Reputation: 3343
I have a file where there are name and time. I want to keep the entry only with the latest time. How do I do it?
for example:
>cat user.txt
"a","03-May-13
"b","13-May-13
"a","13-Aug-13
"a","13-May-13
I am using command sort -u user.txt
. It is giving the following output:
"a","11-May-13
"a","13-Aug-13
"a","13-May-13
"b","13-May-13
but I want the following output.
"a","13-Aug-13
"b","13-May-13
Can someone help?
Thanks.
Upvotes: 0
Views: 1662
Reputation: 40398
How about this?
grep `cut -d'"' -f4 user.txt | sort -t- -k 3 -k 2M -k 1n | tail -1` user.txt
Explaining: using sort as you have done, get the latest entry with tail -1, extract that date (second column when cutting with a comma delimiter) and then sort and grep on that.
edit: fixed to sort via month.
Upvotes: 0
Reputation: 12138
Try this:
sort -t, -k2 user.txt | awk -F, '{a[$1]=$2}END{for(e in a){print e, a[e]}}' OFS=","
Explanation:
Sort the entries by the date field in ascending order, pipe the sorted result to awk, which simply uses the first field as a key, so only the last entry of the entries with an identical key will be kept and finally output.
EDIT
Okay, so I can't sort the entries lexicographically. the date need to be converted to timestamp so it can be compared numerically, use the following:
awk -F",\"" '{ cmd=" date --date " $2 " +%s "; cmd | getline ts; close(cmd); print ts, $0, $2}' user.txt | sort -k1 | awk -F"[, ]" '{a[$2]=$3}END{for(e in a){print e, a[e]}}' OFS=","
If you are using MacOS, use gdate
instead:
awk -F",\"" '{ cmd=" gdate --date " $2 " +%s "; cmd | getline ts; close(cmd); print ts, $0, $2}' user.txt | sort -k1 | awk -F"[, ]" '{a[$2]=$3}END{for(e in a){print e, a[e]}}' OFS=","
Upvotes: 3
Reputation: 660
I think you need to sort year, month and day.
Can you try this
awk -F"\"" '{print $2"-"$4}' data.txt | sort -t- -k4 -k3M -k2 | awk -F- '{kv[$1]=$2"-"$3"-"$4}END{for(k in kv){print k,kv[k]}}'
Upvotes: 1
Reputation: 3343
For me this is doing the job.

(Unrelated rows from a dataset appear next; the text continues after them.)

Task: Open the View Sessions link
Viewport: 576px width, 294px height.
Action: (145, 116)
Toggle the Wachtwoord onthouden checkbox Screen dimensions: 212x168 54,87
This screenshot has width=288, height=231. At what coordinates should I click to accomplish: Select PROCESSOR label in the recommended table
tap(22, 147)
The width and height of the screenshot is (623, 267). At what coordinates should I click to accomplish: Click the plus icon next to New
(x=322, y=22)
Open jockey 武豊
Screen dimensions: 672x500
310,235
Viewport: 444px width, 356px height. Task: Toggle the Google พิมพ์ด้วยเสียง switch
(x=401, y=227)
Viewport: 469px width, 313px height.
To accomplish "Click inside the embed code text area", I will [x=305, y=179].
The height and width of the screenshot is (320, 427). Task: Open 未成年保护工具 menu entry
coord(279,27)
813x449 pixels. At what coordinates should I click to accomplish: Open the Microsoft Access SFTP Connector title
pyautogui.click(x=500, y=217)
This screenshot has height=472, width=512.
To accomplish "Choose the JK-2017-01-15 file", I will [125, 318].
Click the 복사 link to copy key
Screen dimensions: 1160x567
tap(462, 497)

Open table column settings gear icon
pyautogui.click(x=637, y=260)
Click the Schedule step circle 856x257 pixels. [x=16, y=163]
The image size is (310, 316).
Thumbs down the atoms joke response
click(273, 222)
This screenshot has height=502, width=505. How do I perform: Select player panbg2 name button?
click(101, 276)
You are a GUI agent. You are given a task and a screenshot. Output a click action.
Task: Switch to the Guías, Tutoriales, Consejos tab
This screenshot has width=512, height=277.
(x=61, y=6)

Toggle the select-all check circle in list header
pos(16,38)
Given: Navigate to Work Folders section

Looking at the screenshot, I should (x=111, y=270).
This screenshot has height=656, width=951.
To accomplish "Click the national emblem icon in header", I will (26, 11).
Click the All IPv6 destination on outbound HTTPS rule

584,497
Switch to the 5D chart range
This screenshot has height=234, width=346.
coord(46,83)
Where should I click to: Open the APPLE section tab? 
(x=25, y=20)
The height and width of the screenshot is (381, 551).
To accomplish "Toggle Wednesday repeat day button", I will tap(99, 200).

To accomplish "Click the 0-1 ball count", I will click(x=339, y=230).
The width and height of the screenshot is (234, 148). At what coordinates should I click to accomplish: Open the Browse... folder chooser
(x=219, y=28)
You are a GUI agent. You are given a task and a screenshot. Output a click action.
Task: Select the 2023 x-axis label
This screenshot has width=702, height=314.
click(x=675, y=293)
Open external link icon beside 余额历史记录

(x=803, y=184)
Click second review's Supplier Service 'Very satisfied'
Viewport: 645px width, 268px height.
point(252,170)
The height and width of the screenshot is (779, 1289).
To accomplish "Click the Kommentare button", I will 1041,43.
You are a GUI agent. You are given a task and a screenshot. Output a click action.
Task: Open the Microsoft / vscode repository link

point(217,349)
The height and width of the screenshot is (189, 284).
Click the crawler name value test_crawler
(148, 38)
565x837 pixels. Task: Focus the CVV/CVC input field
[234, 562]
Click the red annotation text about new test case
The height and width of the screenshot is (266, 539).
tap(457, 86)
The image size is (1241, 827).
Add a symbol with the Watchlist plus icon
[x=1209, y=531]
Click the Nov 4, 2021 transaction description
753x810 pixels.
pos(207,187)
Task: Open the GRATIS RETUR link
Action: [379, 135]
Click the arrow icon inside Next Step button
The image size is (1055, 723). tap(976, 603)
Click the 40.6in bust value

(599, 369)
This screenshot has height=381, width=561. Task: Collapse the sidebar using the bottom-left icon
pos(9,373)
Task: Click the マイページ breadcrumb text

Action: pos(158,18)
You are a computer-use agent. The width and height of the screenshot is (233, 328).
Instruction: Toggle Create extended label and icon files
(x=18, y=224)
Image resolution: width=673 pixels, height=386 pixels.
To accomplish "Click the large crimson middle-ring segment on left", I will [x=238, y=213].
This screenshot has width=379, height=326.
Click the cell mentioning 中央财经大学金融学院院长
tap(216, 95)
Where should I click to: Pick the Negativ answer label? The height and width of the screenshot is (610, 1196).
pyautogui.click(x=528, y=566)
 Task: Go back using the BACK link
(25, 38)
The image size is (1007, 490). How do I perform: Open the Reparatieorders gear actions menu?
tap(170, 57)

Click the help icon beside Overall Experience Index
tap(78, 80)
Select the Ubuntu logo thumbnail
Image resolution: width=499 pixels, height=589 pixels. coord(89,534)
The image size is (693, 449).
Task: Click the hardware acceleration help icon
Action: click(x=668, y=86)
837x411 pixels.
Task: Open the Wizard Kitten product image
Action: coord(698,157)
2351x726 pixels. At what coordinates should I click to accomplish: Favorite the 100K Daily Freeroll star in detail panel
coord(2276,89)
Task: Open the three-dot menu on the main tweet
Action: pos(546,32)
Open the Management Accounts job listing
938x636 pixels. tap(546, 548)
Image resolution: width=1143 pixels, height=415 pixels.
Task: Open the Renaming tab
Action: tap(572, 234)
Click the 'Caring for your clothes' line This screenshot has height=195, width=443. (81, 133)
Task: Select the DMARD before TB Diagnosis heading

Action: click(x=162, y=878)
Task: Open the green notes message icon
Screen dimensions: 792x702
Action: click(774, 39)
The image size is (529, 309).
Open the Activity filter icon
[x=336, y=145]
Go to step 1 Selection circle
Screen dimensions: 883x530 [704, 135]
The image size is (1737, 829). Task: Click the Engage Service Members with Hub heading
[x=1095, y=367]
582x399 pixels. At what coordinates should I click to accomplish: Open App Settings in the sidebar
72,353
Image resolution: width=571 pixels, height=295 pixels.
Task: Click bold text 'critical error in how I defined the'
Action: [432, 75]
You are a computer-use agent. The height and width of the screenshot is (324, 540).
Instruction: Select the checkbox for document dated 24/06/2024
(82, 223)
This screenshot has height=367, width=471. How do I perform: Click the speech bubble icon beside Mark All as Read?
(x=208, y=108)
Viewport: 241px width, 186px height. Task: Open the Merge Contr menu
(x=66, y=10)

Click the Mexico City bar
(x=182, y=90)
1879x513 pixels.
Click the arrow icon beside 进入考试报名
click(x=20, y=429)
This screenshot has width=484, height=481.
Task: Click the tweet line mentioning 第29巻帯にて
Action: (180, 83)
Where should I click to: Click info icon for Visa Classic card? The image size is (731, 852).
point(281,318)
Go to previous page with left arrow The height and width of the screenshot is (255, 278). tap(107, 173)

I am sorting on the Month and then applying the logic that @neevek used. Till now I am unable to find a case that fails this. But I am not sure if this is a full proof solution.
sort -t- -k2 -M user1.txt | awk -F, '{a[$1]=$2}END{for(e in a){print e, a[e]}}' OFS=","
Can someone tell me if this solution has any issues?
Upvotes: 0